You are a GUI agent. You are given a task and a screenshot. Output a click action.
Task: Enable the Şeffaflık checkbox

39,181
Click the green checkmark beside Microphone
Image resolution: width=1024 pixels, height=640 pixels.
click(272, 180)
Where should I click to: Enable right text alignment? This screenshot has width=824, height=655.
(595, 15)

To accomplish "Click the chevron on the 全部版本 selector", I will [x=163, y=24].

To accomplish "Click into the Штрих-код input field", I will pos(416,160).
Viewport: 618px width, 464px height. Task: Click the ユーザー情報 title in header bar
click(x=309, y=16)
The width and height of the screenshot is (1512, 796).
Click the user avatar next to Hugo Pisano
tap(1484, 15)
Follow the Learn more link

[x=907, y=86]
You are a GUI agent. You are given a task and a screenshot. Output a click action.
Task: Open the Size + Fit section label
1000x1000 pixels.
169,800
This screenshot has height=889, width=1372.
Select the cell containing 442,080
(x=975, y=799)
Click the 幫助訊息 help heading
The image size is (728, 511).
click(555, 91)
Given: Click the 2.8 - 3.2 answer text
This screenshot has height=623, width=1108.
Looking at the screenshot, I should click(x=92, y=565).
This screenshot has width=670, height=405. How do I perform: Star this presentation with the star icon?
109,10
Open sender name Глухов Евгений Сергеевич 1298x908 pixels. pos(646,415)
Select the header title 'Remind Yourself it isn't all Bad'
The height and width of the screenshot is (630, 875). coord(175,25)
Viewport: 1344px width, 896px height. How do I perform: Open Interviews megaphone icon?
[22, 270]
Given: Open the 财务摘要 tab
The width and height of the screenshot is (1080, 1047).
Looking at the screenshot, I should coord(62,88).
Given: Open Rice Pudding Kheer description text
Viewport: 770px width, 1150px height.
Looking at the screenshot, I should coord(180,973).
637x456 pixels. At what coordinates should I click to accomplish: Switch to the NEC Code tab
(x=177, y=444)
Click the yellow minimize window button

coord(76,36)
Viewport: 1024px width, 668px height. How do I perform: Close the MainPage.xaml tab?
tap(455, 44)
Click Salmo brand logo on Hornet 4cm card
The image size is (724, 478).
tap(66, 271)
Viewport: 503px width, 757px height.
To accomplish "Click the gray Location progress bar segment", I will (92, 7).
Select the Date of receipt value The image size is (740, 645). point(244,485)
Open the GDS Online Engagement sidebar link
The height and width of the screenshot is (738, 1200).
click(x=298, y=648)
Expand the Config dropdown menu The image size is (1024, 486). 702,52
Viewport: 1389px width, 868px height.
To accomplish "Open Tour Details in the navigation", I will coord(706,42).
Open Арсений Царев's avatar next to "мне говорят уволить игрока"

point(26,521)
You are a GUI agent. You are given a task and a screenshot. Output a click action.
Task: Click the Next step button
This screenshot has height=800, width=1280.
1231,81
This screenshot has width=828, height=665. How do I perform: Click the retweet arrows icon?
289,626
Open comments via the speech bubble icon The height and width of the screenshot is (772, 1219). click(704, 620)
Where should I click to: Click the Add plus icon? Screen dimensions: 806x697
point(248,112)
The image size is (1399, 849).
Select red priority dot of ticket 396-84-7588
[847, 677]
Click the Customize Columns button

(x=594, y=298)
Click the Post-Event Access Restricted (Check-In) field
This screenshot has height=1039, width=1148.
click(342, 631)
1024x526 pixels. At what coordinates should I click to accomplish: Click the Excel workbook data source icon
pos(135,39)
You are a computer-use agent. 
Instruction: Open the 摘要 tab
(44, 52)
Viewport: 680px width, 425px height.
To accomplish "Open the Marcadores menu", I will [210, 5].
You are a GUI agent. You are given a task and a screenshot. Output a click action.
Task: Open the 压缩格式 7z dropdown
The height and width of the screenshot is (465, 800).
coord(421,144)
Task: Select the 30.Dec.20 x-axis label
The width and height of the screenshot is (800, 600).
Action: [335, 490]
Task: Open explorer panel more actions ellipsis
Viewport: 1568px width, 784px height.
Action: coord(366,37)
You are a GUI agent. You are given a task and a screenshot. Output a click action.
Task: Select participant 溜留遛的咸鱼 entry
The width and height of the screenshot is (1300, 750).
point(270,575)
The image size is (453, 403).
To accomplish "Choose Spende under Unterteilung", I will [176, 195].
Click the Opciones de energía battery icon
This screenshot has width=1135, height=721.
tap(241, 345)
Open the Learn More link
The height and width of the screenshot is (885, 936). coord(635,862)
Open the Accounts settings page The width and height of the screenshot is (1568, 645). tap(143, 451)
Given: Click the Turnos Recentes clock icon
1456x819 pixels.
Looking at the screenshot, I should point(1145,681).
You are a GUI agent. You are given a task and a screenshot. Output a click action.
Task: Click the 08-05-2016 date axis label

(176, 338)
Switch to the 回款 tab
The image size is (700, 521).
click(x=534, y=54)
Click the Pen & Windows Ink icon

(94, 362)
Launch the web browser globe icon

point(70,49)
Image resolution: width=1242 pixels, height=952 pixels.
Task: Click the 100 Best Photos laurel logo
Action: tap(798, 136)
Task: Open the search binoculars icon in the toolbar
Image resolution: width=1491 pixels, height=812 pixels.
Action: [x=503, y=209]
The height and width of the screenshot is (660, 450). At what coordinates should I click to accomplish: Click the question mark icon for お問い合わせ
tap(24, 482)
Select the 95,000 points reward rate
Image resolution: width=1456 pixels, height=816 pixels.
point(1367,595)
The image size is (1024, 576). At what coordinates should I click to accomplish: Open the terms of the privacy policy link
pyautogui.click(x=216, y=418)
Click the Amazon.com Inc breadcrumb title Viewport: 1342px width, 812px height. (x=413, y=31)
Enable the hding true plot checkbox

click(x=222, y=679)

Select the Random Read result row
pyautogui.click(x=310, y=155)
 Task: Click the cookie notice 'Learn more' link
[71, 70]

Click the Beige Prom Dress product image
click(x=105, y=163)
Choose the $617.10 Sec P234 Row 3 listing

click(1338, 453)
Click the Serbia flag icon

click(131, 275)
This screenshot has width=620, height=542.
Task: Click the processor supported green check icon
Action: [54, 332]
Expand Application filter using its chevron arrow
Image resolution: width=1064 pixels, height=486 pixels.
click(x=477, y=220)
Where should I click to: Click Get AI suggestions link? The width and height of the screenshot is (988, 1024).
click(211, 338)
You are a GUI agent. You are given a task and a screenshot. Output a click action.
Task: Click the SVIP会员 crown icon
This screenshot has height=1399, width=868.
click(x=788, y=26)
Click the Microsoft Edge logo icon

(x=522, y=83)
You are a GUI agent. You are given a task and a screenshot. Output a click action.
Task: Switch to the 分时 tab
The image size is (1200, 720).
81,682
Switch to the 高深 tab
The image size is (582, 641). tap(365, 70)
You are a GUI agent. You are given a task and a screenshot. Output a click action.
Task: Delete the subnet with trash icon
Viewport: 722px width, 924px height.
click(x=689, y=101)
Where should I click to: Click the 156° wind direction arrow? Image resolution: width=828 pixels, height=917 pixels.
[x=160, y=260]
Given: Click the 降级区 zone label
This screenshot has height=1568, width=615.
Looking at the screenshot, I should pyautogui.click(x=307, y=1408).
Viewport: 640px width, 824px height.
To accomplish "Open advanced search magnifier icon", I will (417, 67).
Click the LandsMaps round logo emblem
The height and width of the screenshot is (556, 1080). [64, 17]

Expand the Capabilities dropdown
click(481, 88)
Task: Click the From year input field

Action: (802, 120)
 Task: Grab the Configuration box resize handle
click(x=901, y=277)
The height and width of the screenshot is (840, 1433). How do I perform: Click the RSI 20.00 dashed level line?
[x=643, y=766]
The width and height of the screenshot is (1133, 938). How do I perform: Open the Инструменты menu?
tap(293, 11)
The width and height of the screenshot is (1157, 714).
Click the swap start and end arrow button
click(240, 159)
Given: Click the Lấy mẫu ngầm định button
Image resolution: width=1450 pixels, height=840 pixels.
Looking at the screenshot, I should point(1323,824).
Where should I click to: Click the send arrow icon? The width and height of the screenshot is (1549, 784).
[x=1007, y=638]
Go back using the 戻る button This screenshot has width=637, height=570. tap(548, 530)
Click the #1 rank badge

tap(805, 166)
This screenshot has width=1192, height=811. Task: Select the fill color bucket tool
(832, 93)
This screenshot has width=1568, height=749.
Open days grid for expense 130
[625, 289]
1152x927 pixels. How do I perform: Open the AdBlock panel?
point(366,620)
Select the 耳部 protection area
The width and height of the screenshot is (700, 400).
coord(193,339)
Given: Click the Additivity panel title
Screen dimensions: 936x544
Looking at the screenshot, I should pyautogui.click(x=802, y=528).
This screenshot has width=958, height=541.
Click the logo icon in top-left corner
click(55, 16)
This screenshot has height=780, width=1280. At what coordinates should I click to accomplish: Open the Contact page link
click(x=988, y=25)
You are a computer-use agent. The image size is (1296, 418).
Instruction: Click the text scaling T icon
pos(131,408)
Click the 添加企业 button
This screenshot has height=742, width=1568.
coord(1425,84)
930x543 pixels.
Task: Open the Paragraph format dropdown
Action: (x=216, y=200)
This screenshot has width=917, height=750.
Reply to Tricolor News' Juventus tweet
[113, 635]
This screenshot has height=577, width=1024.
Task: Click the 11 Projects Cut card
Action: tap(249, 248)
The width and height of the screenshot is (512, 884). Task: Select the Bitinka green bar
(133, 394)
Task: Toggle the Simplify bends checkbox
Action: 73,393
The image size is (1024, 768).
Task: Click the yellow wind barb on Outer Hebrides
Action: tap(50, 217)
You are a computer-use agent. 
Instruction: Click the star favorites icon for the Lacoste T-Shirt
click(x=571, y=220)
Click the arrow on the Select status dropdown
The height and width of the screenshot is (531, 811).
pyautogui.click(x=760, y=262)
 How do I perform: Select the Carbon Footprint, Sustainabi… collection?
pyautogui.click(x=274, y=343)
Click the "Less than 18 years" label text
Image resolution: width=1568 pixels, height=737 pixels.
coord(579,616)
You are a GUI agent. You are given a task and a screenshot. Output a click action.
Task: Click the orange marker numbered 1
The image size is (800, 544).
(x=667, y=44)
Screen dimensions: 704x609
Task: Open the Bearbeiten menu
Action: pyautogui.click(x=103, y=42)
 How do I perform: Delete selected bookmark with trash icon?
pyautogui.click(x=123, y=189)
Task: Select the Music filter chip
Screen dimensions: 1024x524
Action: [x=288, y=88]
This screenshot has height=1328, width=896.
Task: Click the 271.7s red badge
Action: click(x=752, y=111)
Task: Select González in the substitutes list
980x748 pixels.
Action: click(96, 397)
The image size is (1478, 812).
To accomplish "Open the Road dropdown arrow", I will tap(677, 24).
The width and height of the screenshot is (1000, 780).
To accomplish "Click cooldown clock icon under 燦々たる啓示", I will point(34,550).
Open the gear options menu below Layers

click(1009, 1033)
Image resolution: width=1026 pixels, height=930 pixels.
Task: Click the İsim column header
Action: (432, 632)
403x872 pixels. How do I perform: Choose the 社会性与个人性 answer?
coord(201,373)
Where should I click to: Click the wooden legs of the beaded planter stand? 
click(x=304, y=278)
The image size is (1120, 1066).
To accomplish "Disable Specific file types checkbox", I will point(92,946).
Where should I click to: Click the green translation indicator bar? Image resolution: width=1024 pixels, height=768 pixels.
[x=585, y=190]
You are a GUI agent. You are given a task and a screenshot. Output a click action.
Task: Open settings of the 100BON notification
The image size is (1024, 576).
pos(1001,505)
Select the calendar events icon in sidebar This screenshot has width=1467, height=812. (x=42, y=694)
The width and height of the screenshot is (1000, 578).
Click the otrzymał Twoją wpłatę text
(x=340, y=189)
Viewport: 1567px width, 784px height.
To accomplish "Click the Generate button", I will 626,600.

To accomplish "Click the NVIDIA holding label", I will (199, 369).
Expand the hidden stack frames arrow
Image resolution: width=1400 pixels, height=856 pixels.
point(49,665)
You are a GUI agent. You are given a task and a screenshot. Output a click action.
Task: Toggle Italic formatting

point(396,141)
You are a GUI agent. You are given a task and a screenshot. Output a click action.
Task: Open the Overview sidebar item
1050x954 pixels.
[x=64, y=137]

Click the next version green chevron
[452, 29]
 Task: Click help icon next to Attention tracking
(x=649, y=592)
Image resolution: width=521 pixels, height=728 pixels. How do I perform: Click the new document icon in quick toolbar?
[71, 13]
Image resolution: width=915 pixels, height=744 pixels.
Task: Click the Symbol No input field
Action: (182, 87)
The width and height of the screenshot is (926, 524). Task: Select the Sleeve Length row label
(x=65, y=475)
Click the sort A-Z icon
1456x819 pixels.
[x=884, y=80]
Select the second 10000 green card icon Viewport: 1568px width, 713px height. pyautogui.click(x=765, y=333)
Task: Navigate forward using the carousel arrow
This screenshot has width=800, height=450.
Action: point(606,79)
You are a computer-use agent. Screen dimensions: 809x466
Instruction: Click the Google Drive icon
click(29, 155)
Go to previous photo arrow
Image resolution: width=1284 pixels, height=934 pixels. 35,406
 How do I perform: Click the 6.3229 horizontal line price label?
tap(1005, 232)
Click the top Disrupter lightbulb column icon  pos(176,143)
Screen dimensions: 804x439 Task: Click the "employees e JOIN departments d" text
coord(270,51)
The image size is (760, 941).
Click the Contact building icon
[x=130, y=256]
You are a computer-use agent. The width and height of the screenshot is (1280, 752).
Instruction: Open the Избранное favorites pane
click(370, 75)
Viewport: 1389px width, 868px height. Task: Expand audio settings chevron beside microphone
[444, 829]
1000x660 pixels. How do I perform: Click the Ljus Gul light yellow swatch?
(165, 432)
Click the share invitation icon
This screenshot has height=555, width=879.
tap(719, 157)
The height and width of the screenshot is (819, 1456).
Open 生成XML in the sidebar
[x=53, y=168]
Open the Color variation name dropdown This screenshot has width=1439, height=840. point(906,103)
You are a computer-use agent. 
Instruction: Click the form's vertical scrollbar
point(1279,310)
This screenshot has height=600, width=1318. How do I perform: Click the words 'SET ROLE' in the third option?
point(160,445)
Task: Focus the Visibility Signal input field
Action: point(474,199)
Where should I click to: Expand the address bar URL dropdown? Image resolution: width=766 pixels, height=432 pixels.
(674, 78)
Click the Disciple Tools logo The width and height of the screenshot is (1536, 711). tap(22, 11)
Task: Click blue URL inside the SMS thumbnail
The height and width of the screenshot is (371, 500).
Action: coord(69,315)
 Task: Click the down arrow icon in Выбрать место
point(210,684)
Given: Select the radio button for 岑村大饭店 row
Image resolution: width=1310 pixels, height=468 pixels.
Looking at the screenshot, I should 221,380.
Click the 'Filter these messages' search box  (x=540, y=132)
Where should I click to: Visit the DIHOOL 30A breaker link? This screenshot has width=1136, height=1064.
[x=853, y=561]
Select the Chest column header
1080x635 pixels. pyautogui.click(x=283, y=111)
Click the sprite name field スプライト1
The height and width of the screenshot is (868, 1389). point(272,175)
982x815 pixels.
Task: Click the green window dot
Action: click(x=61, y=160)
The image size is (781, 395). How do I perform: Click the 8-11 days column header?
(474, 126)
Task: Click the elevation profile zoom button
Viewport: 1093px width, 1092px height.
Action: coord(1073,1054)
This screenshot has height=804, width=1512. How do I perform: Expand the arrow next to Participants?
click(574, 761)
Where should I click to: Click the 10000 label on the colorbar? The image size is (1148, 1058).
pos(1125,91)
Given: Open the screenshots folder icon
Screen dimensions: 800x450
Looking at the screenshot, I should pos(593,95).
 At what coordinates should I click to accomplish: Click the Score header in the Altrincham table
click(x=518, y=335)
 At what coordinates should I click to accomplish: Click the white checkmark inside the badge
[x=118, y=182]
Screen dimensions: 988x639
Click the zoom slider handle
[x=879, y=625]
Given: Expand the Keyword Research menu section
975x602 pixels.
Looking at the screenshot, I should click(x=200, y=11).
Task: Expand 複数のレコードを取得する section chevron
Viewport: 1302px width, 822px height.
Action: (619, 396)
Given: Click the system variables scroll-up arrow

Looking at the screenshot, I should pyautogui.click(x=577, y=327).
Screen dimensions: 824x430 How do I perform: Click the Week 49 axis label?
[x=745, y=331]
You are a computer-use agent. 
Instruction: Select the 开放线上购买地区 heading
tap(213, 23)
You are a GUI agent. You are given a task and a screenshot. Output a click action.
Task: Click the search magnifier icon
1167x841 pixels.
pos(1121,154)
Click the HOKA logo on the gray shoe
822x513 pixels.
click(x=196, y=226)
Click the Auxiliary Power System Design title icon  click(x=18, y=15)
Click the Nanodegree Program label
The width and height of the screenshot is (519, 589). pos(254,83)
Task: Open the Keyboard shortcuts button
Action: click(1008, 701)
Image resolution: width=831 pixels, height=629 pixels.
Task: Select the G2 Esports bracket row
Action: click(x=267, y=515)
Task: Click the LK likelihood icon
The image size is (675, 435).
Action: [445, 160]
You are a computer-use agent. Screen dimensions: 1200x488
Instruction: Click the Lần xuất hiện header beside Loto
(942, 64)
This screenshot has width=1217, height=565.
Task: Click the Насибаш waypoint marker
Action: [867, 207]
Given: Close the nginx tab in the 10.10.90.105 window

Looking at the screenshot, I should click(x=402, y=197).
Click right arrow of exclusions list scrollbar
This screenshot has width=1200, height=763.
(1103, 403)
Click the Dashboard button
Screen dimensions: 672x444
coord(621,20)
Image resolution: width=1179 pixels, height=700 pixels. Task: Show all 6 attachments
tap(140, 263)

******

> What the task asks
Starting at the top of the data above, repeat every line exactly until the line containing "Viewport: 503px width, 757px height." has been given, then stop.

> Exercise result
You are a GUI agent. You are given a task and a screenshot. Output a click action.
Task: Enable the Şeffaflık checkbox

39,181
Click the green checkmark beside Microphone
Image resolution: width=1024 pixels, height=640 pixels.
click(272, 180)
Where should I click to: Enable right text alignment? This screenshot has width=824, height=655.
(595, 15)

To accomplish "Click the chevron on the 全部版本 selector", I will [x=163, y=24].

To accomplish "Click into the Штрих-код input field", I will pos(416,160).
Viewport: 618px width, 464px height. Task: Click the ユーザー情報 title in header bar
click(x=309, y=16)
The width and height of the screenshot is (1512, 796).
Click the user avatar next to Hugo Pisano
tap(1484, 15)
Follow the Learn more link

[x=907, y=86]
You are a GUI agent. You are given a task and a screenshot. Output a click action.
Task: Open the Size + Fit section label
1000x1000 pixels.
169,800
This screenshot has height=889, width=1372.
Select the cell containing 442,080
(x=975, y=799)
Click the 幫助訊息 help heading
The image size is (728, 511).
click(555, 91)
Given: Click the 2.8 - 3.2 answer text
This screenshot has height=623, width=1108.
Looking at the screenshot, I should click(x=92, y=565).
This screenshot has width=670, height=405. How do I perform: Star this presentation with the star icon?
109,10
Open sender name Глухов Евгений Сергеевич 1298x908 pixels. pos(646,415)
Select the header title 'Remind Yourself it isn't all Bad'
The height and width of the screenshot is (630, 875). coord(175,25)
Viewport: 1344px width, 896px height. How do I perform: Open Interviews megaphone icon?
[22, 270]
Given: Open the 财务摘要 tab
The width and height of the screenshot is (1080, 1047).
Looking at the screenshot, I should coord(62,88).
Given: Open Rice Pudding Kheer description text
Viewport: 770px width, 1150px height.
Looking at the screenshot, I should coord(180,973).
637x456 pixels. At what coordinates should I click to accomplish: Switch to the NEC Code tab
(x=177, y=444)
Click the yellow minimize window button

coord(76,36)
Viewport: 1024px width, 668px height. How do I perform: Close the MainPage.xaml tab?
tap(455, 44)
Click Salmo brand logo on Hornet 4cm card
The image size is (724, 478).
tap(66, 271)
Viewport: 503px width, 757px height.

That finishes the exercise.